Prior to confederation, the Bureau of Agriculture of the Province of Canada was responsible for collecting facts and statistics relating to the agricultural, mechanical and manufacturing interests. 

On March 4, 1868, the Act for the Encouragement of Agriculture, Horticulture, Arts, and Manufactures received royal assent, establishing the Department of the Commissioner of Agriculture and Public Works. "Arts", at the time, referred to the practical application of an industrial, manufacturing, or scientific pursuit, rather than to its current meaning. In 1877, the department was renamed the Department of the Commissioner of Agriculture and Arts. The industrial, or "arts", functions of the department were carried out through the Bureau of Agriculture and Arts from 1877 until 1882, and  the Bureau of Industries from 1882. Although the Bureau was under the general direction of the Commissioner of Agriculture (or the Minister of Agriculture after 1888), the day to day operations were carried out by a small staff under the direction of the Secretary of the Bureau of Industries. From 1880 on however, the focus of that bureau  was agricultural in nature. In the late 1800s and early 1900s, the responsibilities for various manufacturing industrial matters were carried out at various times by the Department of the Provincial Secretary, Department of Education, and the Bureau of Labour among others.

The Department of Planning and Development was established in 1944. Initially, its mandate was focused in postwar rehabilitation efforts. Over time, the department was mandated to work with agricultural, industrial, labour, mining, trade and other associations and organisations and with public and private sector enterprises in order to create and maintain productive employment and to develop the human and material resources of the province. In addition to trade and industry, the department at various times also had responsibilities over immigration, community planning, conservation, civil defence/emergency management. 

For most of 1961, the department was briefly renamed the Department of Commerce and Development. In December 1961, the department took over certain functions of the Department of Economics and Federal and Provincial Relations (predecessor of the Ministry of Finance) and was renamed the Department of Economics and Development.

In 1968, the department was renamed the Department of Trade and Development. In April 1972, the department merged with the Department of Tourism and Information to form the Ministry of Industry and Tourism. 

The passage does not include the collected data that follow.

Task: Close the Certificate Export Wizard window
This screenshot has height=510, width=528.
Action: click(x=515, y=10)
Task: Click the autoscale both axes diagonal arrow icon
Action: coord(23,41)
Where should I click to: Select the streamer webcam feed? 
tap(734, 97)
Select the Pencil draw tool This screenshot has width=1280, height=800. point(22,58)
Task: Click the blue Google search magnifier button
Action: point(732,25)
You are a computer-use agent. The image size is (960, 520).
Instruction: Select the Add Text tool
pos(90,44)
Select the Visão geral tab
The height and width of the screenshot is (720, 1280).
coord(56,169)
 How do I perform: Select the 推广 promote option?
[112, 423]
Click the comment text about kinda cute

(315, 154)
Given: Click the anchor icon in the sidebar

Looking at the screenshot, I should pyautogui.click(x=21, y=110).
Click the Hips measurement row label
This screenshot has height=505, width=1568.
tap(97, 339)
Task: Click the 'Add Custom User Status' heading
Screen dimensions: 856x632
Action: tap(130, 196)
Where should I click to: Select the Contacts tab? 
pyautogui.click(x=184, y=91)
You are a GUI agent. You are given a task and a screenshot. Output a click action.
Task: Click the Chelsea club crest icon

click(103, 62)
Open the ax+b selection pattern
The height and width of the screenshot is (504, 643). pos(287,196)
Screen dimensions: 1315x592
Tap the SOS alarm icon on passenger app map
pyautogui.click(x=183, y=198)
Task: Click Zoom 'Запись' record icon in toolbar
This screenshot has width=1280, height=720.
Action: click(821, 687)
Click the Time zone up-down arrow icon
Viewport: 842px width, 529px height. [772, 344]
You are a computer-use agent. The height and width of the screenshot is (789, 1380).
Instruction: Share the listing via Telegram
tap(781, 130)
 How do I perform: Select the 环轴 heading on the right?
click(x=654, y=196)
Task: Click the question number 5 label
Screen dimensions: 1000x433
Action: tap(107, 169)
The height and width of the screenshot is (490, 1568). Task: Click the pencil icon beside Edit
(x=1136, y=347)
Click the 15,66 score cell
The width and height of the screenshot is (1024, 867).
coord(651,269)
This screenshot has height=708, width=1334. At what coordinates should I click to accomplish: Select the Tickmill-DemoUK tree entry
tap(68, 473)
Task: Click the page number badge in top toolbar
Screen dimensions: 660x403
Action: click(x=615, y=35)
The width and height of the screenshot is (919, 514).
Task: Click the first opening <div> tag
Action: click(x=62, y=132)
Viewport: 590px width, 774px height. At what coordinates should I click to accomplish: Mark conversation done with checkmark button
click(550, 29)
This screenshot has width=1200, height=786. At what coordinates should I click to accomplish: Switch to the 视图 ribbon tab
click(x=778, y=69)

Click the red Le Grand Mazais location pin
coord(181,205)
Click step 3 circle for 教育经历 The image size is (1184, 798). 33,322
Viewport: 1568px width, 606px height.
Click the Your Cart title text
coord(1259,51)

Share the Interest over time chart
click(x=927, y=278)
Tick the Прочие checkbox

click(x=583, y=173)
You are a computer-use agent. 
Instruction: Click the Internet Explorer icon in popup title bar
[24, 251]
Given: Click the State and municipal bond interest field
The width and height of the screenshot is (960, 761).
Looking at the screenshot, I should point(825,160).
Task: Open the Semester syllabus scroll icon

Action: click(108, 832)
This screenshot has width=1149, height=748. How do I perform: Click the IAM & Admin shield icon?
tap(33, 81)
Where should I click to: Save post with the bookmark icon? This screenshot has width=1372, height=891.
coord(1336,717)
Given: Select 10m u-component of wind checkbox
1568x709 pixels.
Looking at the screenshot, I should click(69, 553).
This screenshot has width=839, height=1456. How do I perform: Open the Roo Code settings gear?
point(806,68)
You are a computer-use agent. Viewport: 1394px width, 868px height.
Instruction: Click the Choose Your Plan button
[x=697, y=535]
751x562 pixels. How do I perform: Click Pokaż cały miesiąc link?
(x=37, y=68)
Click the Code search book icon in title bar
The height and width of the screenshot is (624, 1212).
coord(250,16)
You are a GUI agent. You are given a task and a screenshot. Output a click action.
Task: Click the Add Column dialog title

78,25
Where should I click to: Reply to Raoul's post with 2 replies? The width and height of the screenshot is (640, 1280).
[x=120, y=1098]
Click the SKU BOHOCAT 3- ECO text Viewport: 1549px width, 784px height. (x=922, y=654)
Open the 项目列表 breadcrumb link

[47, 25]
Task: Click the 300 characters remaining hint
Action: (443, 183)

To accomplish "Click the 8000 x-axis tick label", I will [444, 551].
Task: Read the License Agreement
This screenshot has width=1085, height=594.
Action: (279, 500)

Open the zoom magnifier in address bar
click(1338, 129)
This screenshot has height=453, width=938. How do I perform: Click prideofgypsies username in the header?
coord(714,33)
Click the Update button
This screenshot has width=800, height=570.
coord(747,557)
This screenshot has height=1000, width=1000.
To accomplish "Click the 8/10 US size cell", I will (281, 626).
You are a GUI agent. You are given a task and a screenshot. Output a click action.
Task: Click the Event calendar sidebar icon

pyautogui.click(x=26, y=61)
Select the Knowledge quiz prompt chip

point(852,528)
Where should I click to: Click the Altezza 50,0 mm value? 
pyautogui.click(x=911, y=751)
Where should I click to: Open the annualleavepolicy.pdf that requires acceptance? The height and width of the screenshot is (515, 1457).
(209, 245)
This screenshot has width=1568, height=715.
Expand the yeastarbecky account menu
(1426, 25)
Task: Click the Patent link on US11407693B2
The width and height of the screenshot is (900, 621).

A standalone economic portfolio was recreated in 1982, named Ministry of Industry and Trade. The ministry subsequently went through frequent name changes in the following decades, reflecting shifting economic and political priorities of the governments of the day. For example in 1985, it was renamed Ministry of Industry, Trade and Technology to reflect the growing importance of technology in Ontario's economy. 

Since 1993, the department was mostly named the Ministry of Economic Development and Trade or some similar variations, except between 2002 and 2003 when it was briefly named Ministry of Enterprise, Opportunity and Innovation. 

A related Ministry of Research and Innovation, and later Ministry of Research, Innovation and Science, existed between 2005 and 2018. While politically a standalone ministry, it shared a deputy minister (civil service head) with the main economic development ministry, and was supported by civil servants of the economic development ministry.  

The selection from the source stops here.